GIVEN DATA
● ● ● ● ●

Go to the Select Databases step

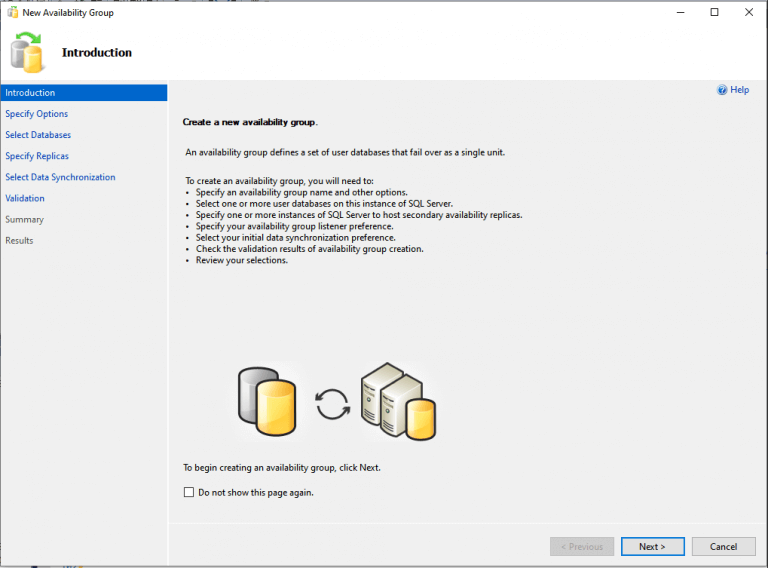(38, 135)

● ● ● ● ●

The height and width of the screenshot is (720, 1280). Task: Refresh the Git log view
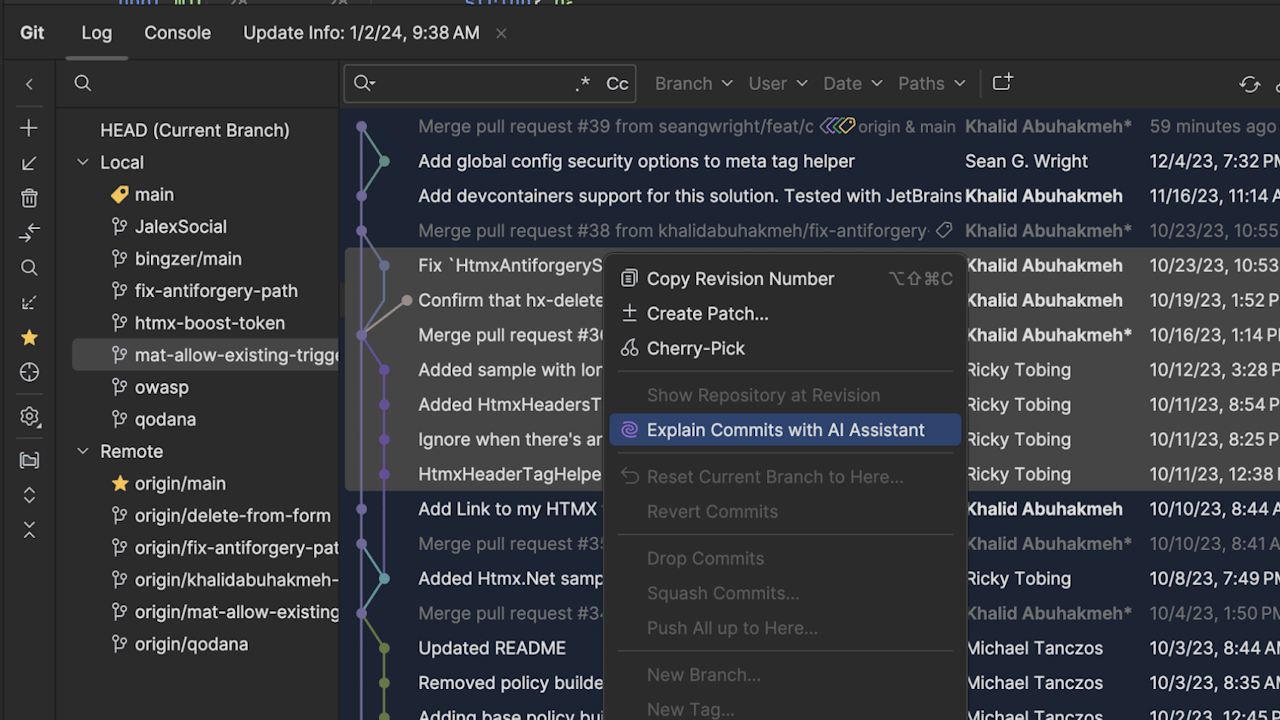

● ● ● ● ●

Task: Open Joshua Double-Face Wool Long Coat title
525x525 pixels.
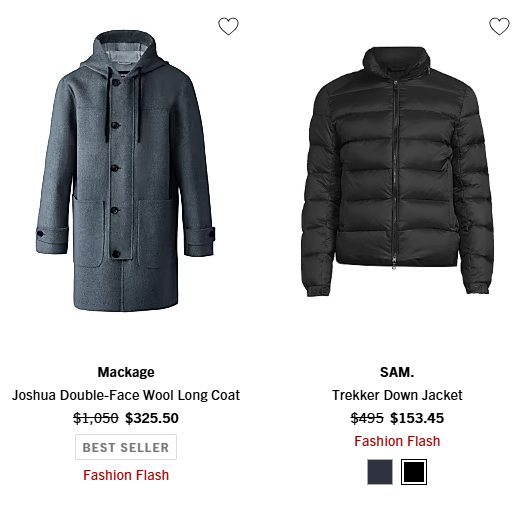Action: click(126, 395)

● ● ● ● ●

An answer is complete only when it holds every line above containing the string "Task".

The height and width of the screenshot is (720, 1280). Task: Refresh the Git log view
Task: Open Joshua Double-Face Wool Long Coat title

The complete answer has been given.